Une précision qui n’a pas enchanté Boni Yayi. Visiblement égratigné par cette façon de présenter les choses, il a réagi sur sa page Facebook… en bottant en touche. Il affirme ne pas se reconnaître dans une quelconque dette ou des arriérées validés en Conseil des ministres à l’endroit des travailleurs.

«Si ceci se confirmait, les engagements pris de manière consensuelle avec les travailleurs sont soumis aux principes de la continuité de l’État. Ce qui a conduit, et le Président Talon le sait, mon régime à apurer les arriérés salariaux de 180 milliards (environ 275 millions d’euros) laissés par les régimes précédant celui de 2006 au nom de la continuité de l’État. Mieux, je rends grâce à Dieu, le Père céleste, d’avoir accompagné nos efforts pour améliorer sensiblement leurs conditions de travail et garantir leur sécurité pour un avenir radieux, les travailleurs le savent et les enseignants en particulier, de la maternelle jusqu’au supérieur», a écrit Yayi Boni.

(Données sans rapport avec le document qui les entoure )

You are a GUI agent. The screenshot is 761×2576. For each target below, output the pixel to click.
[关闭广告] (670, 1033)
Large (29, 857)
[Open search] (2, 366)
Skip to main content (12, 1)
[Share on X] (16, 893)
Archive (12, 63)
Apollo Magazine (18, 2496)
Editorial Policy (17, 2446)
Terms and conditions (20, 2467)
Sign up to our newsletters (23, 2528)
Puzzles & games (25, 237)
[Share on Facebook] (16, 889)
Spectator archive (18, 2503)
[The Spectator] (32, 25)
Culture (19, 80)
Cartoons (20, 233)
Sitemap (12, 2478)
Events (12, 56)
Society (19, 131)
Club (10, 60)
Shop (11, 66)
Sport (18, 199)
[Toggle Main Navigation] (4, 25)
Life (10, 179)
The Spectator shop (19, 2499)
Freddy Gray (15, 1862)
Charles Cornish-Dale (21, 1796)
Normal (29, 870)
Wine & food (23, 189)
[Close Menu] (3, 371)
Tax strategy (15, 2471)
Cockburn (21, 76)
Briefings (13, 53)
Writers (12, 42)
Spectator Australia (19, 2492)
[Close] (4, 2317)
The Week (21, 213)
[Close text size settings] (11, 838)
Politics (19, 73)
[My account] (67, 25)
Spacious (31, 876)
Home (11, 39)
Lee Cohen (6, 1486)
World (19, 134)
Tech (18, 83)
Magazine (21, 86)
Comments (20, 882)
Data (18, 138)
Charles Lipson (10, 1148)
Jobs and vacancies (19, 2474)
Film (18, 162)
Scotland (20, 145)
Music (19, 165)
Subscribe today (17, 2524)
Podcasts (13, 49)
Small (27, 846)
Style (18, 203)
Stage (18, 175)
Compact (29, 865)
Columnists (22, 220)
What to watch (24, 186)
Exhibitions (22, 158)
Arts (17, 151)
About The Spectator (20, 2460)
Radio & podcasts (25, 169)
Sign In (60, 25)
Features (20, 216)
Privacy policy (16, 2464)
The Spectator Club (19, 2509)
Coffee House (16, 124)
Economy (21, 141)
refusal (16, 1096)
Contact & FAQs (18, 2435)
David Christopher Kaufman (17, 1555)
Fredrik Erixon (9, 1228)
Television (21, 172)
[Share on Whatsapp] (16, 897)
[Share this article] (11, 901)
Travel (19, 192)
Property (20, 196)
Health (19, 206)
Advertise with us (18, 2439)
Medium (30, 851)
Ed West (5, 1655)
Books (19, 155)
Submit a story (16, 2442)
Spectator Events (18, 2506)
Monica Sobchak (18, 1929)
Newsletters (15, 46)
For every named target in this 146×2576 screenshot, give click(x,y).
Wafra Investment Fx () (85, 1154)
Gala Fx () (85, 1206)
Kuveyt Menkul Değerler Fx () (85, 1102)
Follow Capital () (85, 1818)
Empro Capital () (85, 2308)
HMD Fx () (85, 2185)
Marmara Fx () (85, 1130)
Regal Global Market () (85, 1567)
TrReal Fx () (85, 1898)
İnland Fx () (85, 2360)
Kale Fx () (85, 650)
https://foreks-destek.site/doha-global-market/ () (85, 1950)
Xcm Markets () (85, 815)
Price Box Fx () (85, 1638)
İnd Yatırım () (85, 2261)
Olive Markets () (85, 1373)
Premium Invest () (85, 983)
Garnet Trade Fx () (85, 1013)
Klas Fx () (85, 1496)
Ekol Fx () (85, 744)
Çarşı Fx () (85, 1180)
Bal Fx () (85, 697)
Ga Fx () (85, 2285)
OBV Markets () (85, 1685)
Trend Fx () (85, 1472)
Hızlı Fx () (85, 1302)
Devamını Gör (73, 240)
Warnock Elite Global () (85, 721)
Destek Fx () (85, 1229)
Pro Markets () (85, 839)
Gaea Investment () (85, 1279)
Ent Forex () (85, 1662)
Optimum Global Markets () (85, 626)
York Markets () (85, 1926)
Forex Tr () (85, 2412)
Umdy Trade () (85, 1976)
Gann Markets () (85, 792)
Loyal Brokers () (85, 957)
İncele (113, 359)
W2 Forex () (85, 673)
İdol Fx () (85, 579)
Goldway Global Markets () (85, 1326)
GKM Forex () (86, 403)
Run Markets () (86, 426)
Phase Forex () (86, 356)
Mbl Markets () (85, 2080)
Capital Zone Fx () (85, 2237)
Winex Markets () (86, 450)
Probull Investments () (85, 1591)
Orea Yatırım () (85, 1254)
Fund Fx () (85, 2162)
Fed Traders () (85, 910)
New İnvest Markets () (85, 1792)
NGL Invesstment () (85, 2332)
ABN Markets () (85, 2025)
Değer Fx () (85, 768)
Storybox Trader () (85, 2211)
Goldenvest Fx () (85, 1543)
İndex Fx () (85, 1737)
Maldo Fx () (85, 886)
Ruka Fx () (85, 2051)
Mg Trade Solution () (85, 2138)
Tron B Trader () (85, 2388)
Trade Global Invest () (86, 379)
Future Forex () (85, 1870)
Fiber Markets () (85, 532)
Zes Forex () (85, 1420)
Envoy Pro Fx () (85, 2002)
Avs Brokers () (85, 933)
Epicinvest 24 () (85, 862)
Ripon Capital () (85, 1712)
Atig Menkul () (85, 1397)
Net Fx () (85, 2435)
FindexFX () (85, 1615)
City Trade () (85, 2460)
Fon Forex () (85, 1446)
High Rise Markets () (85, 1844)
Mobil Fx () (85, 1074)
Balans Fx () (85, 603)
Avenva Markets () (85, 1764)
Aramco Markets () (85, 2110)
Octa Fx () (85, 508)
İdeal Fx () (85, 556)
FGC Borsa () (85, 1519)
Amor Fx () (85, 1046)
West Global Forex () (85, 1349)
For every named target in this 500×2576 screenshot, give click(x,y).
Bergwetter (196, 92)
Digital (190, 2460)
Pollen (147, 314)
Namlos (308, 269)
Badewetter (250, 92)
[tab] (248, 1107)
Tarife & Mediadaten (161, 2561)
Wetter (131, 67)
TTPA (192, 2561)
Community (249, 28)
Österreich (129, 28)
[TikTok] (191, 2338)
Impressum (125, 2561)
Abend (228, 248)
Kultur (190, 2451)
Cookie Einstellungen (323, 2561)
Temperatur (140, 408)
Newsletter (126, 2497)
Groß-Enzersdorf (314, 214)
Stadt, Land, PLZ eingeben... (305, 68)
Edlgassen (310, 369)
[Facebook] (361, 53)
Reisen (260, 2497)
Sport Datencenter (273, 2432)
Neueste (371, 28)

L’ex-Président béninois s’est dit «surpris» par ailleurs d’apprendre que son gouvernement avait laissé une telle dette à l’endroit de ces travailleurs qu’il qualifie de «cheville ouvrière de la République» et qui, affirme-t-il, ont été «la cible majeure» de nombreuses actions qu’il a menées.

 

Le gouvernement Talon et l’ex-Président béninois sont coutumiers d’accusations mutuelles. Elles peuvent se compter par dizaines depuis la passation de pouvoir entre les deux hommes, en 2016. Rien que de septembre à octobre 2020, les deux camps se sont accrochés à trois reprises au moins. La dernière faisait suite à une interview du Président Talon parue le 9 septembre dernier dans le magazine Jeune Afrique dans laquelle il invitait ses deux prédécesseurs (Nicéphore Soglo et Boni Yayi) à cesser d’être dans la contestation et de respecter leur rang d’anciens Présidents.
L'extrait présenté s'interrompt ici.